KEY POINTS:
The atmosphere at the party changed suddenly when a group of skinheads seriously attacked a man before partygoers were run down by a car driven by Lipine Sila, the High Court at Christchurch was told yesterday.
On the eighth day of Sila's murder trial, the court heard testimony from young people who were struck by the speeding car as it slammed through the crowd.
The 23-year-old factory hand denies charges of murdering two 16-year-old schoolgirls and intentionally wounding or causing grievous bodily harm to eight other people who were run down in the roadway outside the party in Edgeware Rd.

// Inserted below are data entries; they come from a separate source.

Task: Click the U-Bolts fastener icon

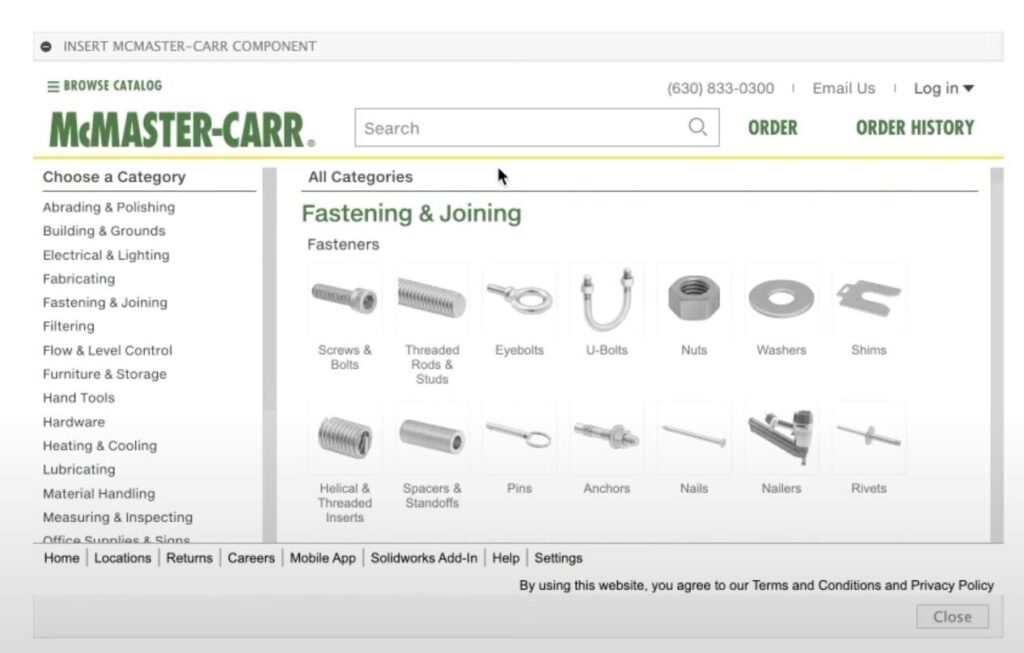Action: [606, 297]
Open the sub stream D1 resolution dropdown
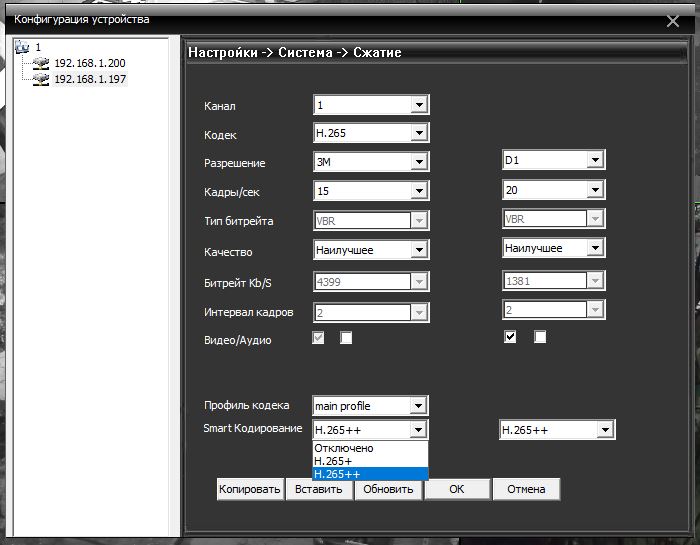The width and height of the screenshot is (700, 545). [x=595, y=160]
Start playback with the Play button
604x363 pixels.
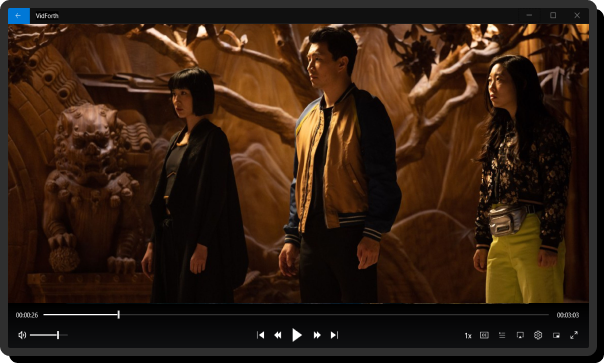297,335
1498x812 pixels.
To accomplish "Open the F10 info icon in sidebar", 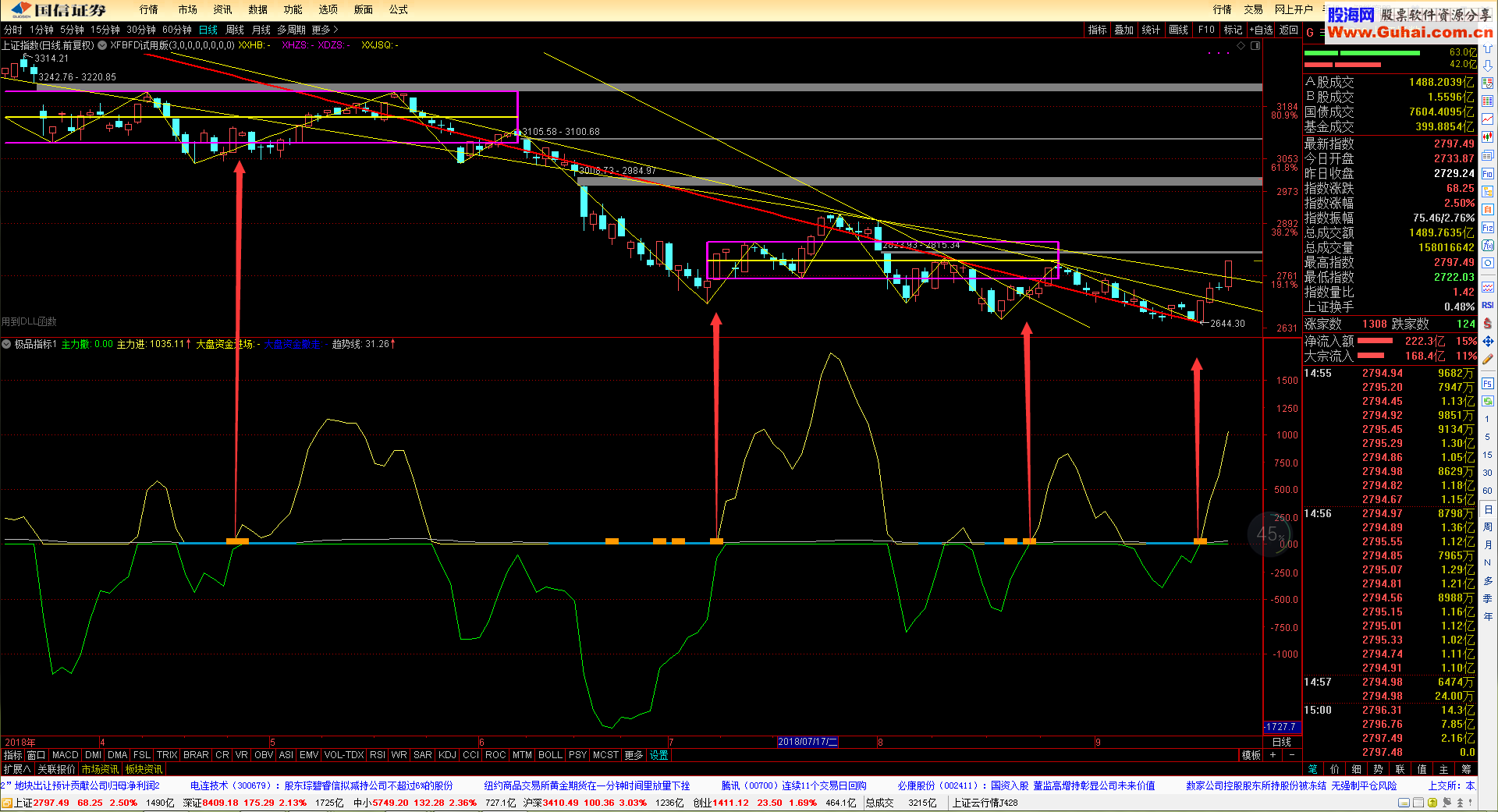I will [x=1488, y=173].
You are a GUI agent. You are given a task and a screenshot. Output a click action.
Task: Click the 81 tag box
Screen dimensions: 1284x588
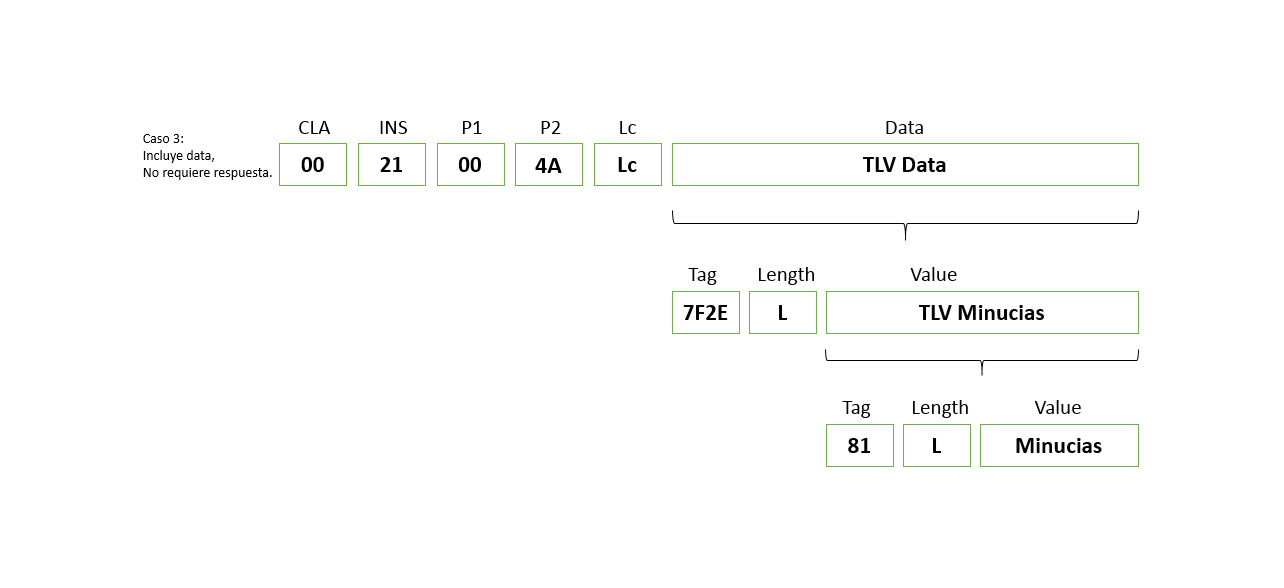click(x=859, y=446)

He does not deny he was driving the car. The Crown says it was an act of anger, but the defence says Sila was in a blind panic after a series of fights.
The trial before Justice John Fogarty and a jury has been told of several at the out-of-control party on the night of May 5 last year.
A girl who was 16 at the time of the party said she saw a 1.8m tall man get into a car and heard it revving loudly.
It was not moving and she thought he was revving it as a signal for people to get out of the way.
Seconds later, she was hit by the car. She fell onto its bonnet and then rolled off the windscreen and onto the road.
She got up and stood in a driveway.
She said she saw a group of skinheads seriously assaulting a man at the party earlier. They were wearing jeans or dark pants, and T-shirts reading West Coast or East Coast Choppers.
She confirmed the suggestion of Sila's lawyer, Pip Hall that the party atmosphere then changed significantly as the men became aggressive and were swearing.
The girl said she and her friends then decided to leave the party.
There was "chaos and disorder" on the road with hundreds of people on the roadway and footpath.
A fight was going on out there but she could not see the detail of it because of the crowd.
But she said she was not frightened for her safety, because she was not near the fight.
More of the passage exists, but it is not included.